## What to produce
In the records below, some lines hold the word "Kitchen". Copy each of those lines.

Pixel coordinate grounding data
=======
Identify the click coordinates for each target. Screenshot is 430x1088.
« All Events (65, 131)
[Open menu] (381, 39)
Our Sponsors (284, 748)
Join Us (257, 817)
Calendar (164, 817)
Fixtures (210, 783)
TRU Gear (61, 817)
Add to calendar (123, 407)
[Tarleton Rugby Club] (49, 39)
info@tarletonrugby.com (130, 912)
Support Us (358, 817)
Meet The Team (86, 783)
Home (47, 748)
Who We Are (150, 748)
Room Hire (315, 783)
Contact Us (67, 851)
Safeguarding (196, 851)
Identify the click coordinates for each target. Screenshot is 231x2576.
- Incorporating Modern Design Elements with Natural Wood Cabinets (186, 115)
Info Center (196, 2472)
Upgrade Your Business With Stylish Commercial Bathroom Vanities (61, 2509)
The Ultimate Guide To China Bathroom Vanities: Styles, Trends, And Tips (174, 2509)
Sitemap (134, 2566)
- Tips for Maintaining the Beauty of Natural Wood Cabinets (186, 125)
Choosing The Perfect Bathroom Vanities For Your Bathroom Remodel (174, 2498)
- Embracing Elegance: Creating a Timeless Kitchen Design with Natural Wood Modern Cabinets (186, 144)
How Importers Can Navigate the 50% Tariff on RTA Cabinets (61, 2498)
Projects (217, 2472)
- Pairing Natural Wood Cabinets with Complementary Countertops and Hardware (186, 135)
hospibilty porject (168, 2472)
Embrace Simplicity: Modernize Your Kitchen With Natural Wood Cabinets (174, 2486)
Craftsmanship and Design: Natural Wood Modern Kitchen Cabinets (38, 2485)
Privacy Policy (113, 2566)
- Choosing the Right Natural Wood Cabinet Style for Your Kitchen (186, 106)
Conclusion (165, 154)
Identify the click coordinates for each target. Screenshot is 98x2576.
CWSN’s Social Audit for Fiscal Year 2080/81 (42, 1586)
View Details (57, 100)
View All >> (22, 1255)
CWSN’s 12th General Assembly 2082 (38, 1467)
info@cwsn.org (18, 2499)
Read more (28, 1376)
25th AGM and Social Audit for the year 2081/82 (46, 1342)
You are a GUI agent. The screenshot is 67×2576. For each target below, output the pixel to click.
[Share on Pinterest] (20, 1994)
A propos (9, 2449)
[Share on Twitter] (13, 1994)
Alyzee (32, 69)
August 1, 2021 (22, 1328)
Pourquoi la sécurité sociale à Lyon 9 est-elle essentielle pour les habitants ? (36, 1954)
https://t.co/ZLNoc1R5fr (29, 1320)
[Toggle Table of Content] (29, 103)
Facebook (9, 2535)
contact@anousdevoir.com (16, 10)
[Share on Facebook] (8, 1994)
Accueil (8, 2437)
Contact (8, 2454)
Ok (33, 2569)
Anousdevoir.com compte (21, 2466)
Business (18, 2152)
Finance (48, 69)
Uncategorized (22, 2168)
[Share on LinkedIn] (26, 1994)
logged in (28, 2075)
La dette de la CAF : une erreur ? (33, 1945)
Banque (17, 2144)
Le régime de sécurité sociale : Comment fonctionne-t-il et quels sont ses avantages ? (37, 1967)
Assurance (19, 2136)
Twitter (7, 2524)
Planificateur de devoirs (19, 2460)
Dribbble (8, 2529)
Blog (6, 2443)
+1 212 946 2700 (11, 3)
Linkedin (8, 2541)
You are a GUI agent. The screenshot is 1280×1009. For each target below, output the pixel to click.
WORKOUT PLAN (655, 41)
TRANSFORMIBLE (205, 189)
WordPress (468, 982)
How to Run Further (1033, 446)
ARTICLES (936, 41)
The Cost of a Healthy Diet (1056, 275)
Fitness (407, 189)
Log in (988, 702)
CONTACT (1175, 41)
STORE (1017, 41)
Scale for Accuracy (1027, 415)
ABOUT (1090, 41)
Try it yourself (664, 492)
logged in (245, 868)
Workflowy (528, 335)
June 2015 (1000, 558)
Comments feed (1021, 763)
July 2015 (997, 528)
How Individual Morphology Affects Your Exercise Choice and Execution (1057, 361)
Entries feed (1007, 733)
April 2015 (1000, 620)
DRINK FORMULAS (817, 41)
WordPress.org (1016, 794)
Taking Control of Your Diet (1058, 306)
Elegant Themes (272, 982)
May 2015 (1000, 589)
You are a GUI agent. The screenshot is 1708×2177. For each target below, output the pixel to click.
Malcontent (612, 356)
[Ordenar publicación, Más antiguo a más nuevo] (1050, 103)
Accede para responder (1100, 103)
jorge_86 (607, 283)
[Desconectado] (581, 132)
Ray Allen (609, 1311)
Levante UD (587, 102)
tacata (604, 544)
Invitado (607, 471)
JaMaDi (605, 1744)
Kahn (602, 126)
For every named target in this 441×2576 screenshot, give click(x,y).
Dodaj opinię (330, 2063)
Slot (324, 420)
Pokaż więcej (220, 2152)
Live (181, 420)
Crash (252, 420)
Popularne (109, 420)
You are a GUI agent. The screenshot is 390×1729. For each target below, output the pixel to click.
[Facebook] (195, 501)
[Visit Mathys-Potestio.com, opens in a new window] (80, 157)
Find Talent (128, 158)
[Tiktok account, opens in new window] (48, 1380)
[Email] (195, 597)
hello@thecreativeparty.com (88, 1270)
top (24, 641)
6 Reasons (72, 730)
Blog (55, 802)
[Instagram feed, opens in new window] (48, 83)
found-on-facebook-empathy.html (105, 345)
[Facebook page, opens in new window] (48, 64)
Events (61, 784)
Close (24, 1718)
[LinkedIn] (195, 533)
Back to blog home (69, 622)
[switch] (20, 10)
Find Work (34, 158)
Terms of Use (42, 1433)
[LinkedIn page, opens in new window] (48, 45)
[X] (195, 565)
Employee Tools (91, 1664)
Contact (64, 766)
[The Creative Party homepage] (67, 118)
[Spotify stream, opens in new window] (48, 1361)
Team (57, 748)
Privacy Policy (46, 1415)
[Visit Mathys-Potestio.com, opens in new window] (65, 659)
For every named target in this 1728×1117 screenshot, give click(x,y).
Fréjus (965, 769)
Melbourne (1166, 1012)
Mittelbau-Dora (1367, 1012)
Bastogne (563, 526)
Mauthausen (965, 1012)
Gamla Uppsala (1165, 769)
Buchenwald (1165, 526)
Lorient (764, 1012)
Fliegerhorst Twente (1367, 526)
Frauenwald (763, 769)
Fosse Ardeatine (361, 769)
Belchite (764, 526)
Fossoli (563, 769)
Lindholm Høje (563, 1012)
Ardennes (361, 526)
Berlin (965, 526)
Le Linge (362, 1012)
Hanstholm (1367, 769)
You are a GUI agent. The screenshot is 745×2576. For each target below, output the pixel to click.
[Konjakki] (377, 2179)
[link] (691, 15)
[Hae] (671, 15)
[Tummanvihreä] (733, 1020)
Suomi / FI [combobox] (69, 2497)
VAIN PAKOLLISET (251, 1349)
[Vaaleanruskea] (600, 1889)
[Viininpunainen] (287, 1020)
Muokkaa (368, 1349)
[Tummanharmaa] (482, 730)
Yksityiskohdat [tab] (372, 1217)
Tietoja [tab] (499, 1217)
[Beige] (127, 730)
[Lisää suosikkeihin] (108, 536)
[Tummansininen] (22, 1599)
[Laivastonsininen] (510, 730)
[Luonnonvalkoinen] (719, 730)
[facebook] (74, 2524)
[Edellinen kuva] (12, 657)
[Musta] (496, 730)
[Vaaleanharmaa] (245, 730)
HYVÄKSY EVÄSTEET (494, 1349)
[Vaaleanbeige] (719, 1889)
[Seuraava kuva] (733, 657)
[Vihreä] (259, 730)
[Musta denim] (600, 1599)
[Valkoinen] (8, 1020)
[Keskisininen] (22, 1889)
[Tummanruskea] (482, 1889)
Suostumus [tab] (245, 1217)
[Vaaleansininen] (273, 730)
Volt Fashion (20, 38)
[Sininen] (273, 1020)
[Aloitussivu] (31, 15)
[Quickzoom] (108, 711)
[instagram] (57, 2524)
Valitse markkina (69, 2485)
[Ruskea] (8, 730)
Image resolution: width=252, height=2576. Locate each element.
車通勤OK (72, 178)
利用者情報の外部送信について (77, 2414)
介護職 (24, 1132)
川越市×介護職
=======
## Answer section
- Embracing Elegance: Creating a Timeless Kitchen Design with Natural Wood Modern Cabinets (186, 144)
Embrace Simplicity: Modernize Your Kitchen With Natural Wood Cabinets (174, 2486)
Craftsmanship and Design: Natural Wood Modern Kitchen Cabinets (38, 2485)
- Choosing the Right Natural Wood Cabinet Style for Your Kitchen (186, 106)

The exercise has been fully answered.